Wie viele Stellen sind in Düsseldorf in Gefahr? Genau und ob überhaupt kann das heute bei Daimler und auch bei den Gewerkschaften niemand sagen. Im Internet kursiert die Zahl von 1200 Stellen der zurzeit 6500, die gefährdet sein könnten. Doch halten Experten aus der Autobranche diese für zu hoch.

Wird eine Schicht gestrichen? Zurzeit produziert das Sprinter-Werk im Dreischicht-Betrieb praktisch rund um die Uhr. Doch die dritte Schicht ist für Daimler wegen hoher Nachtzuschläge sehr teuer. Ohnehin ist sie für Spitzenzeiten vorgesehen. Sollten in Düsseldorf bald etwa durch eine Verlagerung in die USA weniger Fahrzeuge gebaut werden, könnte man zum Zweischicht-Betrieb übergehen.

Was sagt Daimler zum Standort Düsseldorf? Im Interview mit unserer Redaktion sagte der Düsseldorfer Werksleiter Martin Kelterer: "Das Düsseldorfer Daimlerwerk ist und bleibt integraler Bestandteil Düsseldorfs. Wir stehen klar zum Werk Düsseldorf und werden in großem Umfang in den Standort Düsseldorf investieren." Laut Betriebsratsvorsitzendem Thomas Weilbier gehe es um einen dreistelligen Millionenbetrag.
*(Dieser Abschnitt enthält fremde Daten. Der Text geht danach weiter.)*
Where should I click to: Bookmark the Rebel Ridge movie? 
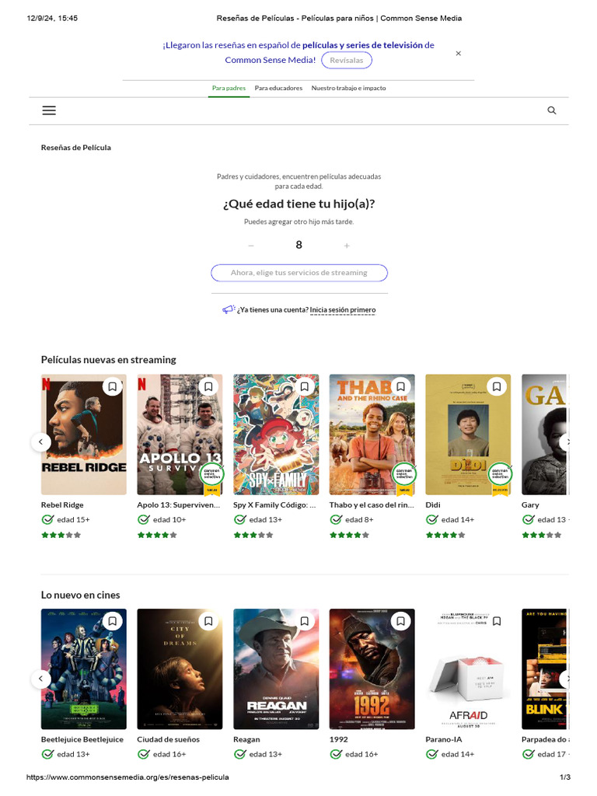pos(112,386)
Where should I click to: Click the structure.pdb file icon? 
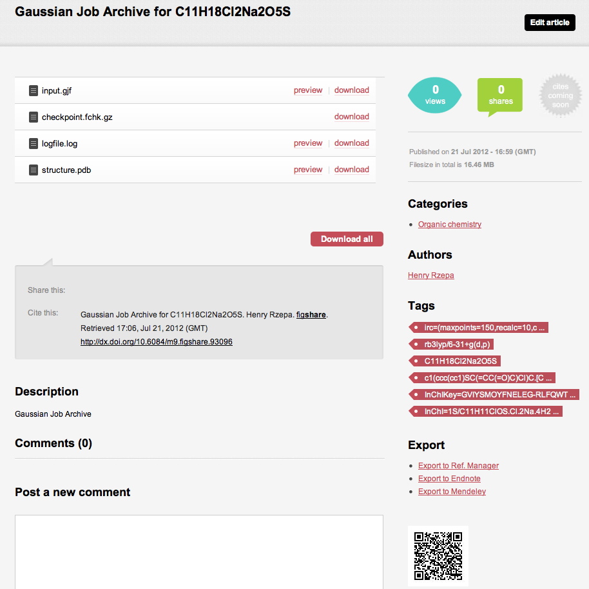click(34, 170)
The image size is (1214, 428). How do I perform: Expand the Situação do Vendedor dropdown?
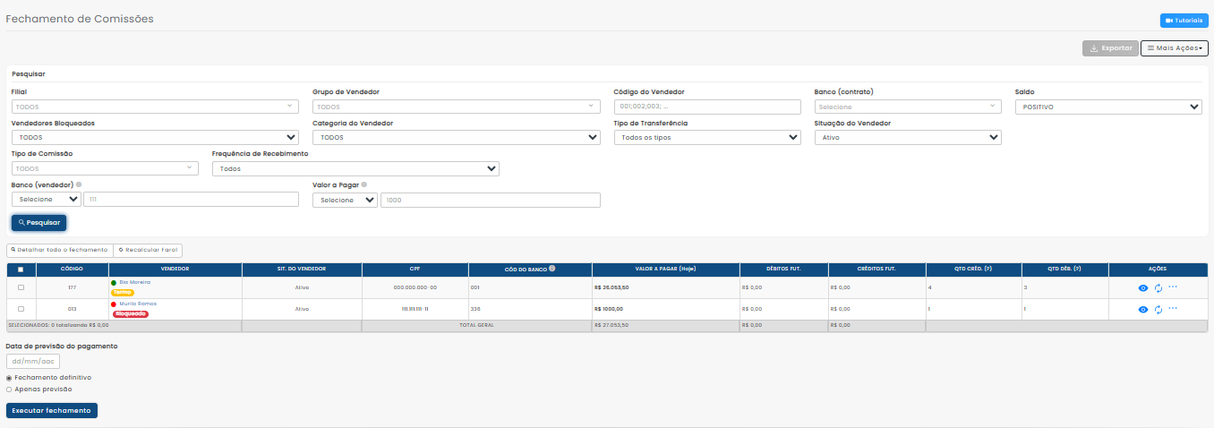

Was sagt die Gewerkschaft? Laut Düsseldorfs IG-Metall-Chef Nihat Öztürk führen die Gerüchte zu einer Verunsicherung der Belegschaft. "Wir sind alarmiert, schließlich ist Daimler mit Abstand der wichtigste industrielle Arbeitgeber Düsseldorfs - noch vor Henkel und SMS."

Wie geht es nun weiter? Am Freitag informierten die Geschäftsleitung und der Stuttgarter Daimler-Produktionschef Frank Klein in einer vorgezogenen Belegschaftsversammlung die Mitarbeiter. Gegen Jahresende wird eine Entscheidung erwartet. Konkret betreffen die Planungen aber wohl erst den Sprinter der nächsten Generation nach 2018.

Hat das Ende der Kooperation mit VW mit den Plänen zu tun? Laut Werksleiter Kelterer nicht. Er hat mehrfach betont, die freiwerdenden Kapazitäten würden für Daimler-Modelle gebraucht. Zurzeit fertigt Mercedes in Düsseldorf auch den Sprinter-Konkurrenten VW Crafter. VW baut ab 2016 aber ein eigenes Modell in einem neuen Werk in Polen.